A hipotermia acidental é comum em cirurgias longas e traumas, compondo a 'tríade letal' junto com a acidose e a coagulopatia. O resfriamento ocorre por radiação, condução, convecção e evaporação, além da perda da termorregulação central pelos anestésicos. No pós-operatório, o tremor (shivering) aumenta o consumo de oxigênio em até 400%, o que é perigoso para pacientes idosos ou com reserva cardíaca limitada. A prioridade absoluta é o reaquecimento seguro e monitorizado para estabilizar o ritmo cardíaco e a pressão arterial.
A hipotermia (temperatura central < 36°C) aumenta o risco de infecção do sítio cirúrgico, prolonga a recuperação anestésica, causa disfunção plaquetária (aumentando o sangramento) e predispõe a eventos cardíacos adversos, como arritmias e isquemia miocárdica, devido ao estresse adrenérgico e tremores.

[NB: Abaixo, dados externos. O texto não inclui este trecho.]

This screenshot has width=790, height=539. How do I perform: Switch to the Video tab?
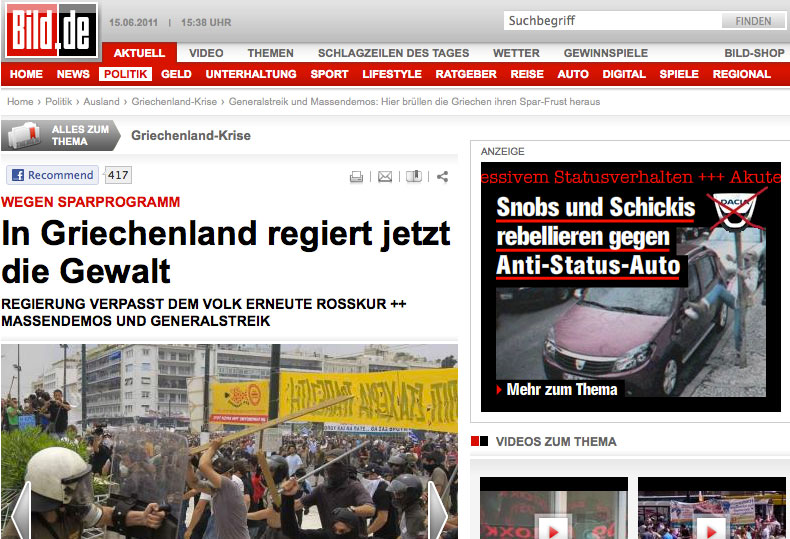pyautogui.click(x=206, y=53)
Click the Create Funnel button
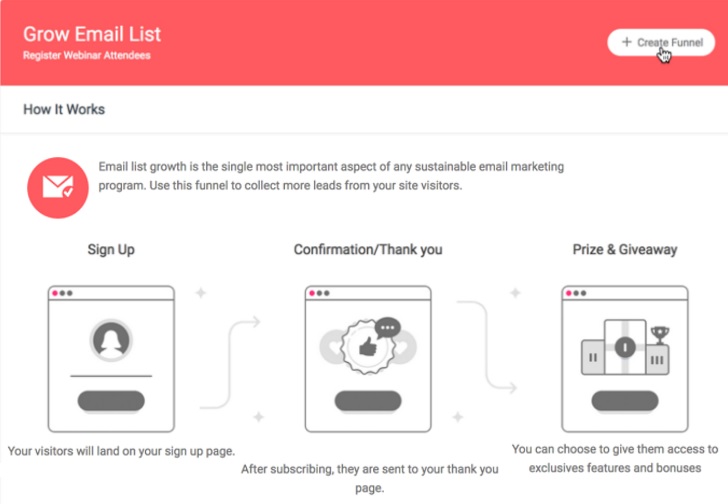 click(x=661, y=43)
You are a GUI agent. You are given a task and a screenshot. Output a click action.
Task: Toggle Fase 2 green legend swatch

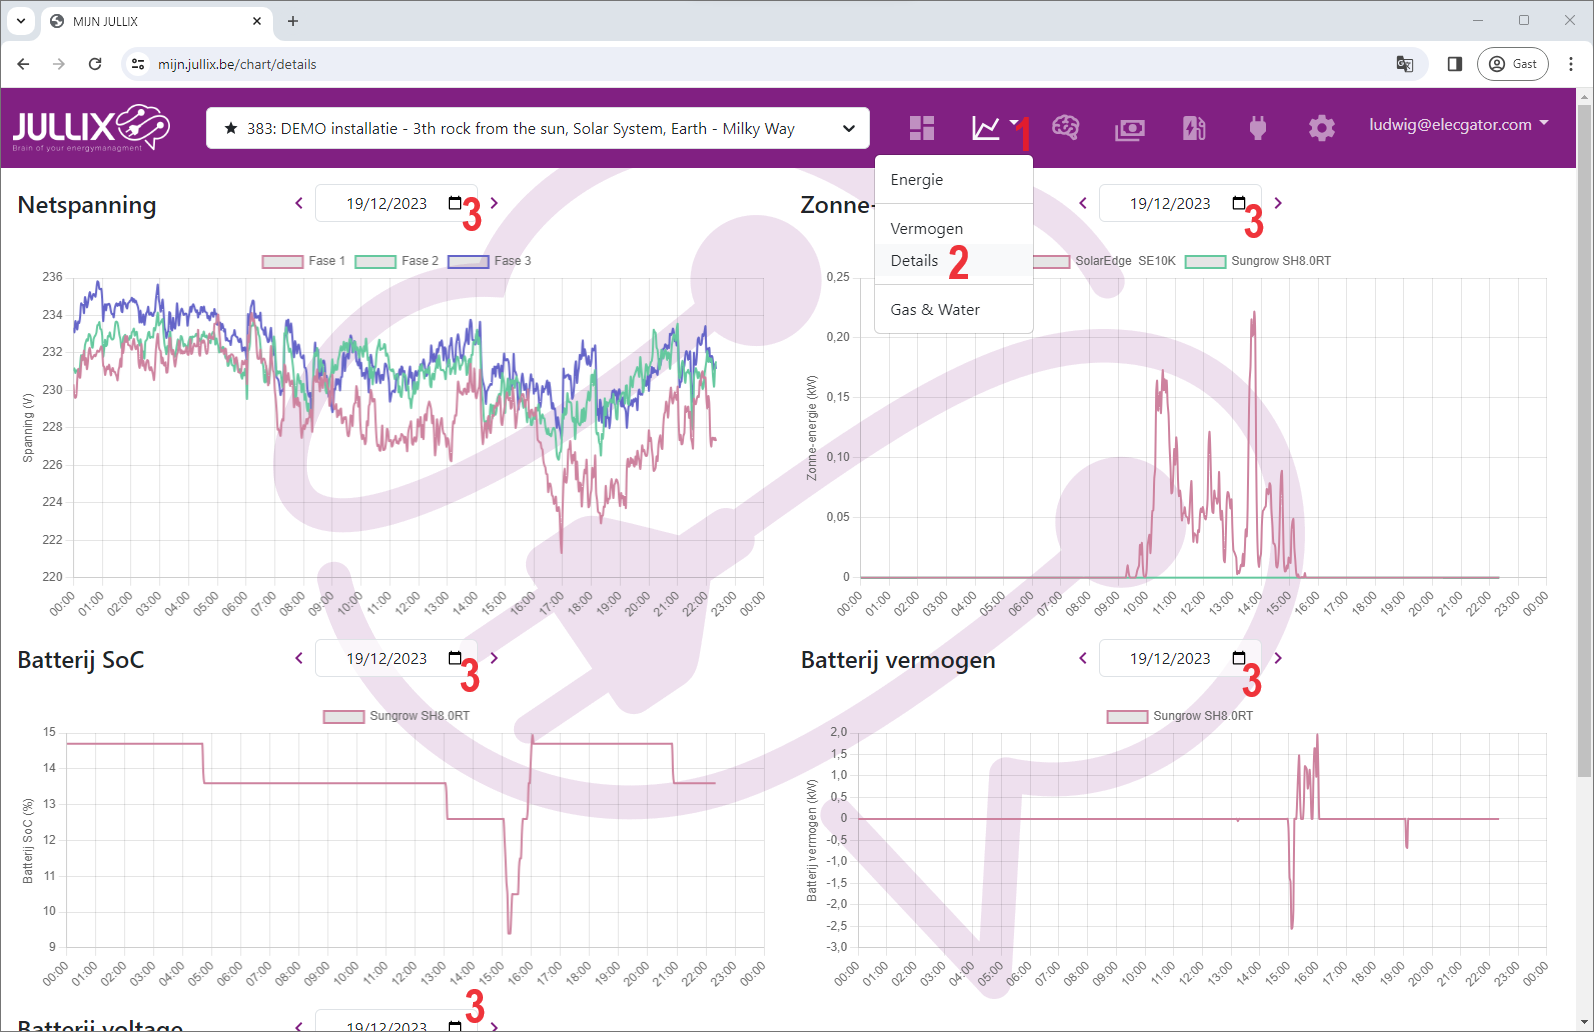click(x=376, y=261)
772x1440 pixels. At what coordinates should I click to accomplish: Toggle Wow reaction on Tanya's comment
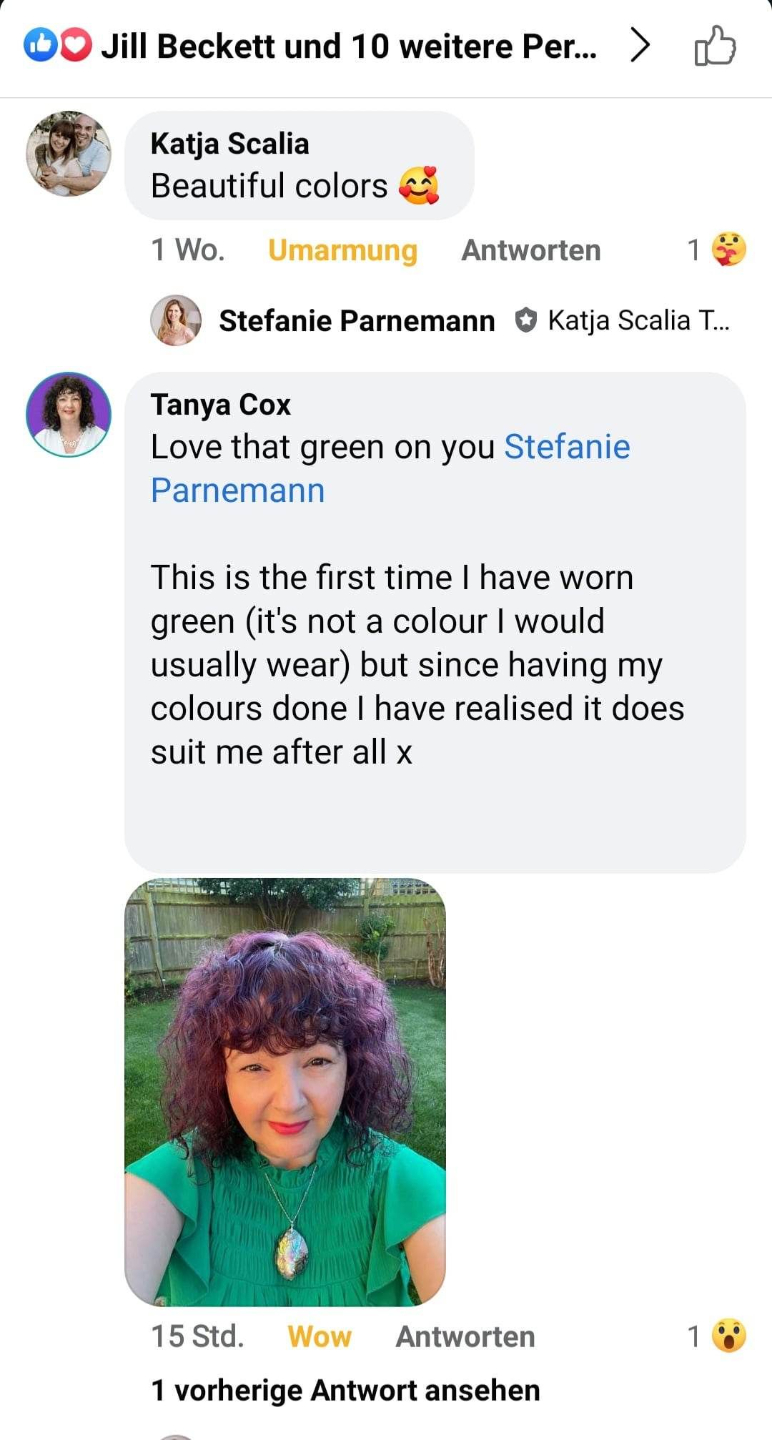[x=319, y=1337]
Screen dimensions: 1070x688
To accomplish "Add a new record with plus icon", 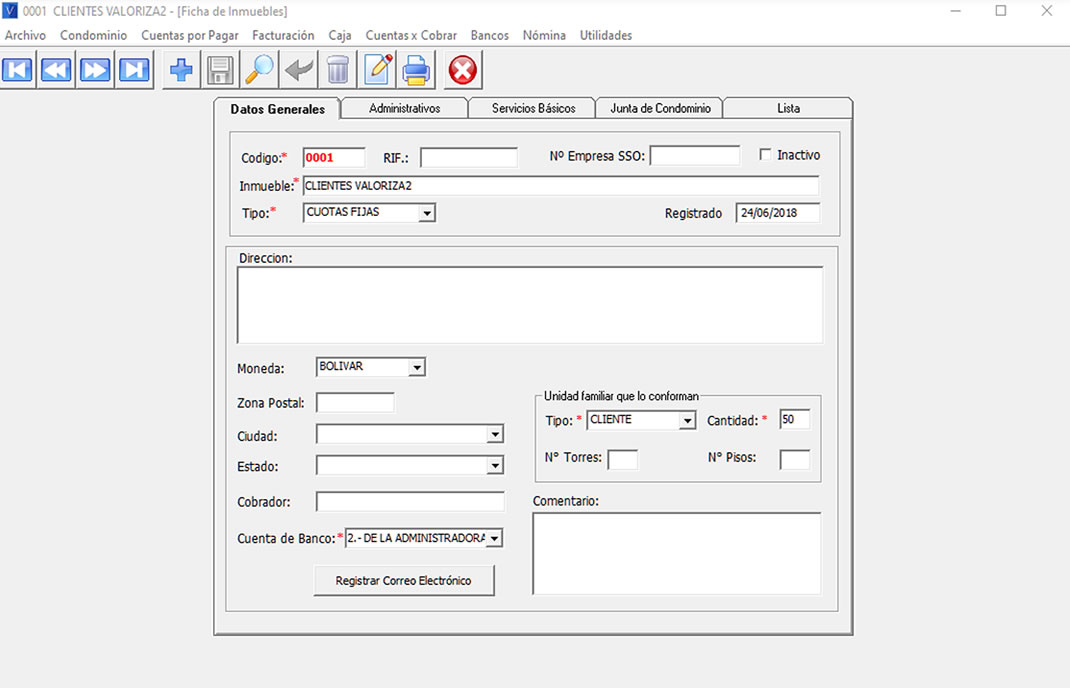I will click(x=181, y=70).
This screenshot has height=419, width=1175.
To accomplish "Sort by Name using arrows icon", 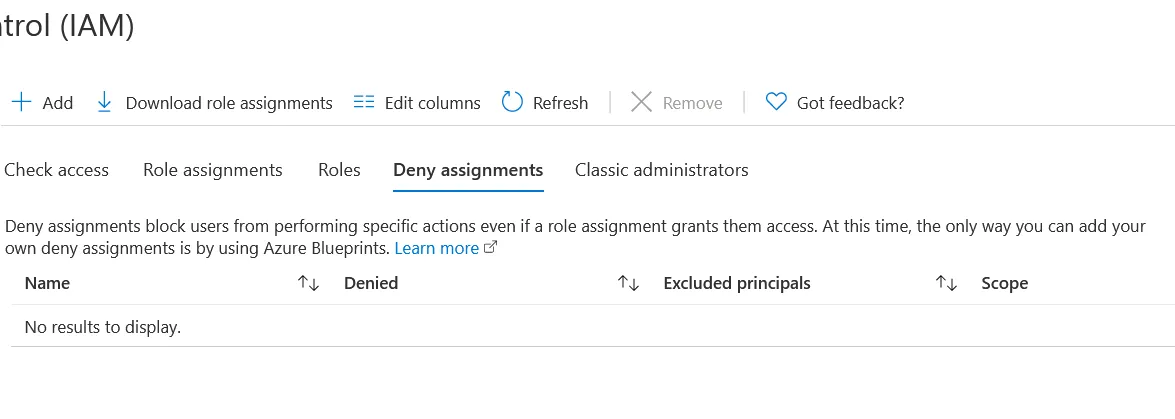I will pyautogui.click(x=308, y=284).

Em casos de hipotermia moderada a grave (como 34°C), deve-se associar métodos de aquecimento passivo (cobertores) com métodos ativos externos (mantas térmicas de ar forçado) e ativos internos (infusão de cristaloides e hemoderivados aquecidos a 38-42°C). Em casos extremos e refratários, técnicas de circulação extracorpórea podem ser consideradas.
A hipotermia reduz a taxa de despolarização espontânea do nó sinoatrial e retarda a condução nervosa cardíaca. Abaixo de 32-34°C, o coração torna-se progressivamente bradicárdico e menos responsivo a estímulos autonômicos ou drogas como a atropina, podendo evoluir para fibrilação ventricular se o manuseio for brusco ou o aquecimento inadequado.